We just switched over to a new dataset with an increased "payload" of science. These tasks are designed to run 5 times longer than the previous tasks. I'm going to monitor runtimes a bit over the next days and plan to refine the settings for flops_estimation and credit calculation a bit.
Can you also change app speed ? I mean not real running speed but internal BOINC value which used to derive runtime estimation from flops_estimation for particular app?
I see huge mismatch between Gamma-ray pulsar for GPU and other Einstein@Home subprojects (especially Multi-Directed Gravitational Wave Search) and wild DCF swings.
For example with short batch of FGRPB1G WUs with flops_estimation = 105 000 GFLOPs i got real run-times in 15-20 minutes range. Initial run-time estimation was > 1.5 hours. After lot of FGRPB1G WUs done BOINC lover DCF down to ~0.2 range. So run-time estimation and real run-times were brought to the same level.
But with such low 0.2 DCF other tasks for example O1MD1G (flops_estimation = 144 000) get unrealistic low runtime estimation in ~1.5 hour range, while real run-times in 7-9 hours range. This leads to situation where BOINC download too many O1MD1G tasks (~5 times more compared to the amount that is actually required to fill CPU queue).
And after completing few O1MD1G WUs with actual runtimes at least 5 times longer compared to estimated values BOINC reset DFC to >1. And can fall in "panic mode" - after all the excess jobs downloaded in previous step will have real runtime estimation it realize what it probable can not finish them all in time (before deadline).
But with each FGRPB1G finished DCF (and so estimated run-times) goes down and after some time DCF in 0.2-0.25 range and we start new circle again.
I thinks this is because FGRPB1G app is really fast, so flops_estimation and credit should keep the same.
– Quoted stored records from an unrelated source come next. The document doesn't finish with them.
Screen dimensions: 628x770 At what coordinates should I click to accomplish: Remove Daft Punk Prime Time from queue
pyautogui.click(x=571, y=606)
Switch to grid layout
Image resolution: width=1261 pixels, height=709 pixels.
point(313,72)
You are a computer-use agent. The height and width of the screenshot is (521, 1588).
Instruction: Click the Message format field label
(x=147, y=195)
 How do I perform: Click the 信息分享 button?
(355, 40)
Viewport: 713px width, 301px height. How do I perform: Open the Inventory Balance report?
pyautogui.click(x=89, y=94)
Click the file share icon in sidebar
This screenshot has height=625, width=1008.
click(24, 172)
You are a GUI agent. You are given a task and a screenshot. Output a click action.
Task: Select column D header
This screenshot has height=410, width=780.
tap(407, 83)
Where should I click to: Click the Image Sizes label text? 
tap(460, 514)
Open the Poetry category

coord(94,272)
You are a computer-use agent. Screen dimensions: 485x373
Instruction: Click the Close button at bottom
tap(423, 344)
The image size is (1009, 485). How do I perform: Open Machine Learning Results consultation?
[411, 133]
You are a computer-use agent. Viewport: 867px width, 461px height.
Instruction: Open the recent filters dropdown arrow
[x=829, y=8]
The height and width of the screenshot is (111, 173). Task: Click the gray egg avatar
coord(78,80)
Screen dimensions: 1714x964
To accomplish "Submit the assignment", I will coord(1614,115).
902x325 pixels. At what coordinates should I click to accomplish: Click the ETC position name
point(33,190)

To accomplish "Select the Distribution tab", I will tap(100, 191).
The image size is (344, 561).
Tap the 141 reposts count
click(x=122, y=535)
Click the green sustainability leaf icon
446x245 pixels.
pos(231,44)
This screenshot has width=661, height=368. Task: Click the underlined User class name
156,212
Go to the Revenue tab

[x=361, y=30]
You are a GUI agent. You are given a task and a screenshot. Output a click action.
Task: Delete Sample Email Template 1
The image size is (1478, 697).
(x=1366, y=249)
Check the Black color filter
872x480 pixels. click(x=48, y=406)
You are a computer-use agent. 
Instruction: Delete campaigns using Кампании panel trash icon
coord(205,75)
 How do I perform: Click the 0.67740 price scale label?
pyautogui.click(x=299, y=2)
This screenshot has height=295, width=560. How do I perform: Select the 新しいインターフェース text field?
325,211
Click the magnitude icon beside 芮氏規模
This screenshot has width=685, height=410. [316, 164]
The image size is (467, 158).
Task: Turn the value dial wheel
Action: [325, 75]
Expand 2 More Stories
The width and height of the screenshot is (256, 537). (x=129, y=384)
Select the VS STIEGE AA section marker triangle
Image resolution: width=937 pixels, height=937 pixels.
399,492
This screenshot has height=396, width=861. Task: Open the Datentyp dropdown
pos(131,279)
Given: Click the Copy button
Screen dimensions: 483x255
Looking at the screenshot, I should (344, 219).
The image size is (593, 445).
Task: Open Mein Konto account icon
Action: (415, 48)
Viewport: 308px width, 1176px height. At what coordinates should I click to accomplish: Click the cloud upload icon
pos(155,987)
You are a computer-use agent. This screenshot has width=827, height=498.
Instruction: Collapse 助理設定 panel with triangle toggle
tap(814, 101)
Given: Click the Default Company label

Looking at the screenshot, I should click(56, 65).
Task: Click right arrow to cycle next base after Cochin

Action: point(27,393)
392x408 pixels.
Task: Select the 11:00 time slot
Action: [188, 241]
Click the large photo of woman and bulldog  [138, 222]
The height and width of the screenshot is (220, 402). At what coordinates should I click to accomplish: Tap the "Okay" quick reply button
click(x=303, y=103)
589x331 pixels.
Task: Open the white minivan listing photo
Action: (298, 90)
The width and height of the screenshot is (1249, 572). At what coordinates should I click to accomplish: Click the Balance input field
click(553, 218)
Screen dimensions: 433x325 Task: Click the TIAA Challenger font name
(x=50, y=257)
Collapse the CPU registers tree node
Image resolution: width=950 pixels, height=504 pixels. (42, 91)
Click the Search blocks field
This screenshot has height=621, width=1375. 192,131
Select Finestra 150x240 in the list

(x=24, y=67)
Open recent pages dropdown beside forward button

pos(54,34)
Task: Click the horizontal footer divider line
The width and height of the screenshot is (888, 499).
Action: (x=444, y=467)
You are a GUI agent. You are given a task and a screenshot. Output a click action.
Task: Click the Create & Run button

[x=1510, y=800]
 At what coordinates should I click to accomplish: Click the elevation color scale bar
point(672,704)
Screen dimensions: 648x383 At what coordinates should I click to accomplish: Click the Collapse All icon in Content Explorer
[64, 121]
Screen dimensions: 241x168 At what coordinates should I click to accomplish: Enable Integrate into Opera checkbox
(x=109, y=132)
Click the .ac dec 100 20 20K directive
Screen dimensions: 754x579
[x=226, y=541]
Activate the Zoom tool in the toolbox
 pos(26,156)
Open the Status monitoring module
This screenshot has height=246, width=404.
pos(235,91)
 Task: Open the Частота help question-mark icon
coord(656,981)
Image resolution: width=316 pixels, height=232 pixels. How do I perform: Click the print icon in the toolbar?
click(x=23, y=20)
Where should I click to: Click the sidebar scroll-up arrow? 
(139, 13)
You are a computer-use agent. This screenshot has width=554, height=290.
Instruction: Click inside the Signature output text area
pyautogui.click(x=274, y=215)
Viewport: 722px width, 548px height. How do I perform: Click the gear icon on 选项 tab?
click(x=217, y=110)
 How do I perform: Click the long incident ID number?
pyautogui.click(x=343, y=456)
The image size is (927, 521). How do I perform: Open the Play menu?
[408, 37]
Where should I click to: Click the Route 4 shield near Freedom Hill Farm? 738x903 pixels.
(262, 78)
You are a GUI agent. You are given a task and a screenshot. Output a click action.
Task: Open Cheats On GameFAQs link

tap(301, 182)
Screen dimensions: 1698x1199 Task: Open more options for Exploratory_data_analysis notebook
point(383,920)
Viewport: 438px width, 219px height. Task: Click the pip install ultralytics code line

Because we have good etalon (reference) - same WUs done on CPU too and have same flops_estimation and same credit rating but MUCH longer run-times due CPU computation is much slower.
I do not see any reasons why one and the same work done should be evaluated in different ways, only on the basis of which tool(CPU or GPU) used to complete it.
I do know how to set it, but it is in BOINC client_state.xml files:
GPU app got only 22 GFLOPS rating, so only 4-7 times faster compared to CPU version (3.1-5.7 GFLOPS). While real difference is more like ~20-25 times faster (~same tasks run 6-8 hours on CPU, and only 15-20 mins on GPU)
Andthis is the real reasonof incorrect calculations of estimate runtimes and DCF swings. Instead of DFC lowered for entire project or flops_estimation lowered for WUs wee need higher <flops></flops> value for this specific app (hsgamma_FGRPB1G)
I averaged the run time of 10 samples each of the smaller tasks and the new larger tasks. This includes samples processed on my AMD 7970 and R9-290x cards in Linux.
What I am seeing is that the run time for the larger tasks is approximately 3.4 times longer on the 7970 and 3.43 times longer on the R9-290x compared to the smaller tasks from before.
I forgot to mention last time that the progress counter is working well with the latest Linux and Windows applications. The counter runs up to 89.997% and then halts for a short while before completion. The CPU core load generally is at 25-35% per task and goes up to 50-60% during the final processing at the 89.997% mark.
I have also found that GPU load is more sporadic when running 1 task per GPU and bounces around in the range of 0-100% according to aticonfig. When running 2 tasks per GPU, the GPU load generally is in the range of 92-100%.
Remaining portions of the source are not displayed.